Mixed Jurisdiction Law Beyond the Purported Common Law-Civil Law Dichotomy: The Property Endowment in Iran
18 U. Penn. Asian L. Rev. 135 (2023)
Loyola University New Orleans College of Law Research Paper No. 2023-11
56 Pages Posted: 25 May 2023
Date Written: May 24, 2023
Abstract
Mixed legal systems, which are also referred to as the third legal family, have traditionally been reduced to those featuring interactions between rules, doctrines, methods and practices of the Civil Law and the Common Law. Over the past century, the legal scholarship has explored in great depth the potency of mixtures between the Common Law and the Civil Law—not only for purposes of intra-jurisdictional legal analysis and practice, but also for purposes of supra-jurisdictional private law harmonization initiatives.

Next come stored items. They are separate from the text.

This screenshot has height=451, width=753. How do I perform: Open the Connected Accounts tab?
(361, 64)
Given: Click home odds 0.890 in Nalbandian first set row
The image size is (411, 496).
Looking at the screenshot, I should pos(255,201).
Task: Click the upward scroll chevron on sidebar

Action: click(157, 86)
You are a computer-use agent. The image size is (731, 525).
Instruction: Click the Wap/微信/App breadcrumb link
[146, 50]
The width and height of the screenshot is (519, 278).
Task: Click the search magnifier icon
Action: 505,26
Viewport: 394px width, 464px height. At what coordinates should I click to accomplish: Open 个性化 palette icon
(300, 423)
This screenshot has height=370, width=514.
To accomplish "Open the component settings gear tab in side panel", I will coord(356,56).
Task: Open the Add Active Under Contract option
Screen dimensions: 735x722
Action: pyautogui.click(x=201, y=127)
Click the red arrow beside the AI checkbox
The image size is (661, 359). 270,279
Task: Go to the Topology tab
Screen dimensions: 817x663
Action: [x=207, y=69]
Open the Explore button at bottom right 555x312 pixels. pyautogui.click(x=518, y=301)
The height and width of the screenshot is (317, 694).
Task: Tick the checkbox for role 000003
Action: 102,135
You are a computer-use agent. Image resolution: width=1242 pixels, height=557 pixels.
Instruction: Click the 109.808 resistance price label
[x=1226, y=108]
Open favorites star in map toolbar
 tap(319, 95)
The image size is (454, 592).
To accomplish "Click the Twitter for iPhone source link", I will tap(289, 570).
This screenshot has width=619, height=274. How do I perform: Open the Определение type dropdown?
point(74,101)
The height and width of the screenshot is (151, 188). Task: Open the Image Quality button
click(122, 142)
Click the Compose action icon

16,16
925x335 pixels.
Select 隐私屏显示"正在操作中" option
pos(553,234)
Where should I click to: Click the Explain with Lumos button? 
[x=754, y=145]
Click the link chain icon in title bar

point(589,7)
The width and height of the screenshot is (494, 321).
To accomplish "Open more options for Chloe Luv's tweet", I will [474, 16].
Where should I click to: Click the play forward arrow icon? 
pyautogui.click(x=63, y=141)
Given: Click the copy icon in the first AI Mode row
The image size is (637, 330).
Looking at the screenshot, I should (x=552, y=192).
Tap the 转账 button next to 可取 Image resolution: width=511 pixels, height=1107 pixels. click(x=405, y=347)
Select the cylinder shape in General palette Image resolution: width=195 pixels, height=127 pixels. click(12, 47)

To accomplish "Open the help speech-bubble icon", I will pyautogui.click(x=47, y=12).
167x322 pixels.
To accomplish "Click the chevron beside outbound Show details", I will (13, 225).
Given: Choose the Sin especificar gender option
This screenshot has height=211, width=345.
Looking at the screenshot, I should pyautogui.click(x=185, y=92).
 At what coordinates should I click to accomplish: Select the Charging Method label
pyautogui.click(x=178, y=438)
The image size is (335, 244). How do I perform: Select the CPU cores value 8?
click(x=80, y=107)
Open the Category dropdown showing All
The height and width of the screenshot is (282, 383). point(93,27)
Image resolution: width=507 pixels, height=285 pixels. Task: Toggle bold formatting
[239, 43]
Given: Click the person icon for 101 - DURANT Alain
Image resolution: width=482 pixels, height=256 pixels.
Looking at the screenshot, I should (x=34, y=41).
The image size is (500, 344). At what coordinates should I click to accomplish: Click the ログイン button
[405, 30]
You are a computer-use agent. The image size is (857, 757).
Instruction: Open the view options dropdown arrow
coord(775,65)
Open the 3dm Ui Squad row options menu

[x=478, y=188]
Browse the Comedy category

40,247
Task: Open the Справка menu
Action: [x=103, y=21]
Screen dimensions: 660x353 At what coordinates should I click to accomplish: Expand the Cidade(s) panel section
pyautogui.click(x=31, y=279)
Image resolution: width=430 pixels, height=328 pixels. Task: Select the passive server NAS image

Legal traditions and sources of law outside the purported Common Law-Civil Law dichotomy, however, have mostly been reduced to receive honorable mentions under a pluralist conception of mixed jurisdictions. This has especially been true for mixtures involving religious law. Newer developments, however, suggest that the status quo in the comparative law narrative, including the narrow conception of mixed jurisdictions, may be eroding. Mixed jurisdictions are by their nature uniquely positioned to make unencumbered contributions in the discussion about pluriversality in the law, but they can only do so if one looks beyond the encrusted criteria that have traditionally been deployed for membership in the third legal family. This Article will therefore make a foray into the mixed law of a jurisdiction far away that has been shrouded in great mystery—the Islamic Republic of Iran. The Iranian “waqf” ( وقف )—”owqāf” ( اوقاف ) in the plural form—will serve as a case study for a richly textured fabric of mixed law that more than rivals what has traditionally been required for membership in the third legal family. Grounded in Islamic jurisprudence, clothed in legislated law, and housed in a codification, the Iranian waqf may be described as a property endowment that detains the endowed property and removes it from circulation, while devoting its utility to a designated purpose. The analysis of the legal framework of the Iranian waqf further reveals its unique ability to engage into comparative dialogues—not only with the waqf in other Islamic schools of jurisprudence, but also with a host of referents in the worlds of the Common Law and the Civil Law.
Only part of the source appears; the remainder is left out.